-------- Brano da leggere --------
Dopo aver battuto agli ottavi degli Austalian Open di tennis il giapponese Yoshihito Nishioka, il russo di origini armene Karen Khachanov si è avvicinato alla telecamera e ha lasciato una dedica che ha fatto infuriare l’Azerbaigian: «Continua a credere fino alla fine. Artsakh, resisti!». È il segnale di quanto la causa armena abbia acquistato forza nel mondo nell’ultimo mese, da quando cioè Baku ha bloccato in modo criminale il Corridoio di Lachin mettendo a rischio la vita dei 120 mila armeni residenti in Artsakh e scatenando una crisi umanitaria senza precedenti.

L’Ue si impegna in difesa dell’Armenia

Dopo l’importante condanna dell’Azerbaigian da parte del Parlamento europeo, il Consiglio europeo ha deciso di istituire una missione civile biennale dell’Ue in Armenia. L’obiettivo è contribuire a garantire la stabilità nelle zone di frontiera dell’Armenia con pattugliamenti sistematici.

Come dichiarato da Josep Borrell, alto rappresentante per gli affari esteri e la politica di sicurezza dell’Ue, «l’istituzione di questa missione apre una nuova fase dell’impegno dell’Ue nel Caucaso meridionale».
--------
> **Attività 1**
Riassumi in due frasi il brano sulla causa armena.
> **Attività 2**
Prosegui il brano sulla causa armena partendo da dopo la sua ultima frase.
I record riportati più avanti non servono a nulla in questo lavoro.
-------- Dati forniti --------
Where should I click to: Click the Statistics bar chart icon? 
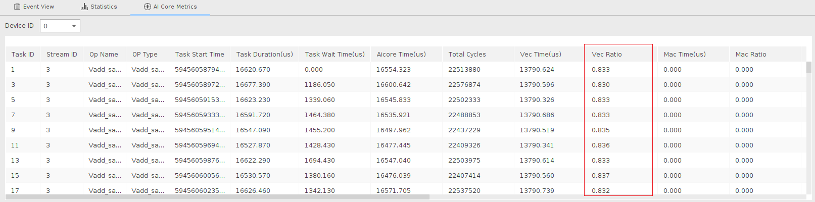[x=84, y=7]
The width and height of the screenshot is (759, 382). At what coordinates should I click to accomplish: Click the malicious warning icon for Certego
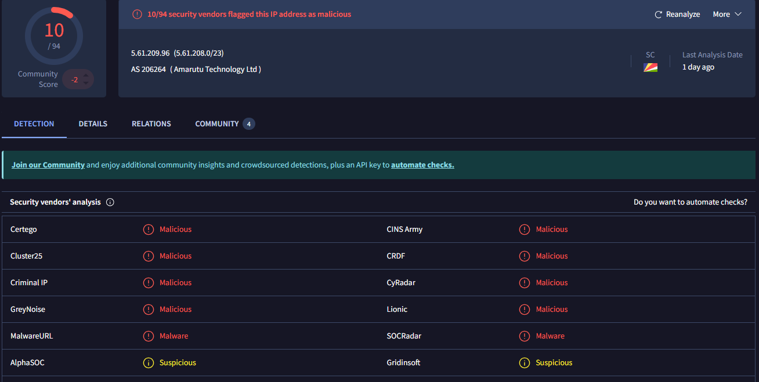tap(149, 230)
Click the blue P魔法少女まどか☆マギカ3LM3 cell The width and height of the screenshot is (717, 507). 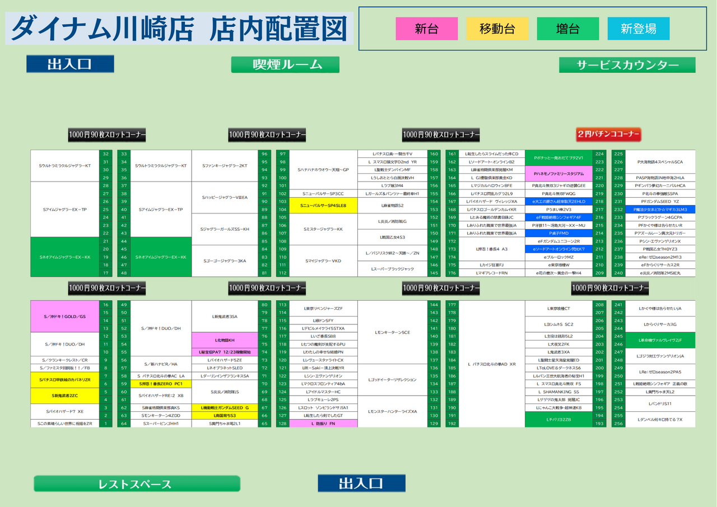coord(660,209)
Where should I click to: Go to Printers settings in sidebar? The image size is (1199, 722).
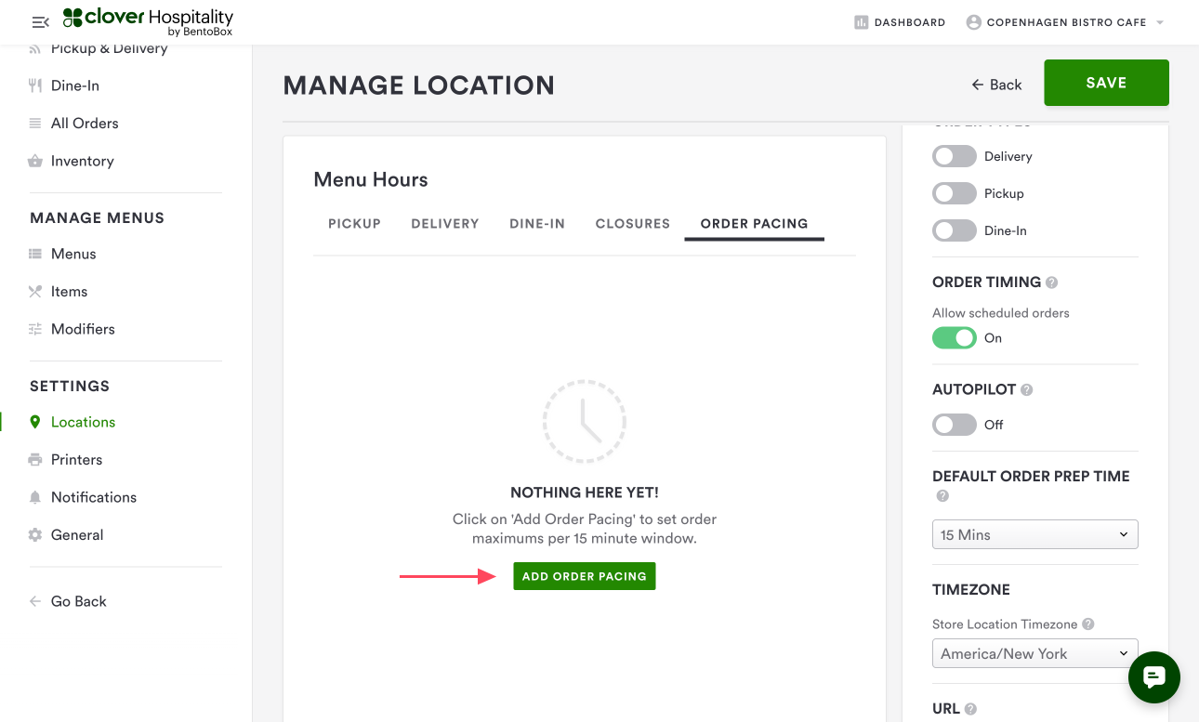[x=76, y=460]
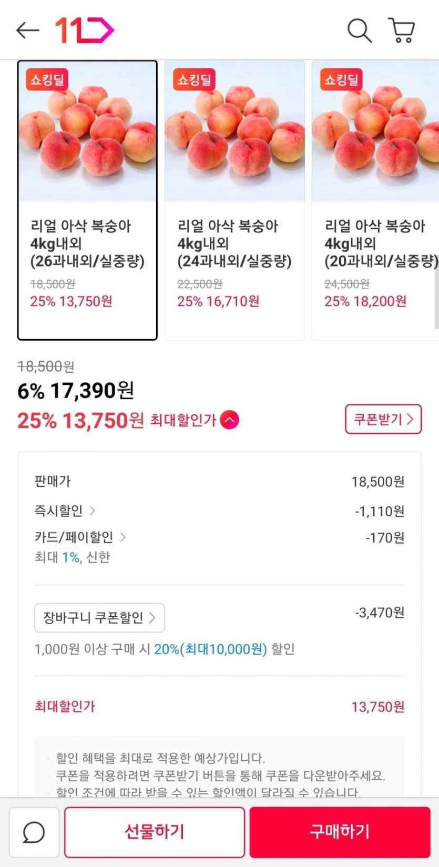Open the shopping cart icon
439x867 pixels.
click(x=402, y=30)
--------
> **Risposta 1**
Dopo aver battuto Yoshihito Nishioka agli ottavi, il tennista russo di origini armene Karen Khachanov ha lasciato alla telecamera una dedica all'Artsakh che ha fatto infuriare l'Azerbaigian, segno della forza acquistata dalla causa armena da quando Baku ha bloccato il Corridoio di Lachin. Dopo la condanna dell'Azerbaigian da parte del Parlamento europeo, il Consiglio europeo ha deciso di istituire una missione civile biennale dell'Ue in Armenia per contribuire alla stabilità nelle zone di frontiera, e secondo Josep Borrell questa missione apre una nuova fase dell'impegno dell'Ue nel Caucaso meridionale.

> **Risposta 2**
Le mosse degli Stati Uniti

Anche gli Stati Uniti si stanno muovendo nell’area storicamente sotto l’influenza della Russia. Domenica, in un colloquio telefonico, il segretario di Stato americano Anthony Blinken ha chiesto al presidente azero Ilham Aliyev di raddoppiare gli sforzi per raggiungere una pace duratura con l’Armenia e ha invocato la riapertura del Corridoio di Lachin. In precedenza Blinken aveva ospitato il ministro degli Esteri armeno, Ararat Mirzoyan, e il collega azero, Jeyhun Bayramov, per cercare una mediazione. 

La mossa americana, che ha due obiettivi, dovrebbe far fischiare le orecchie alla Russia. Da un lato, gli Stati Uniti vogliono impedire che l’Azerbaigian, e il suo alleato turco, si impossessino militarmente e indebitamente dell’area. Dall’altro potrebbero cercare di strappare la regione del Caucaso all’influenza di Mosca.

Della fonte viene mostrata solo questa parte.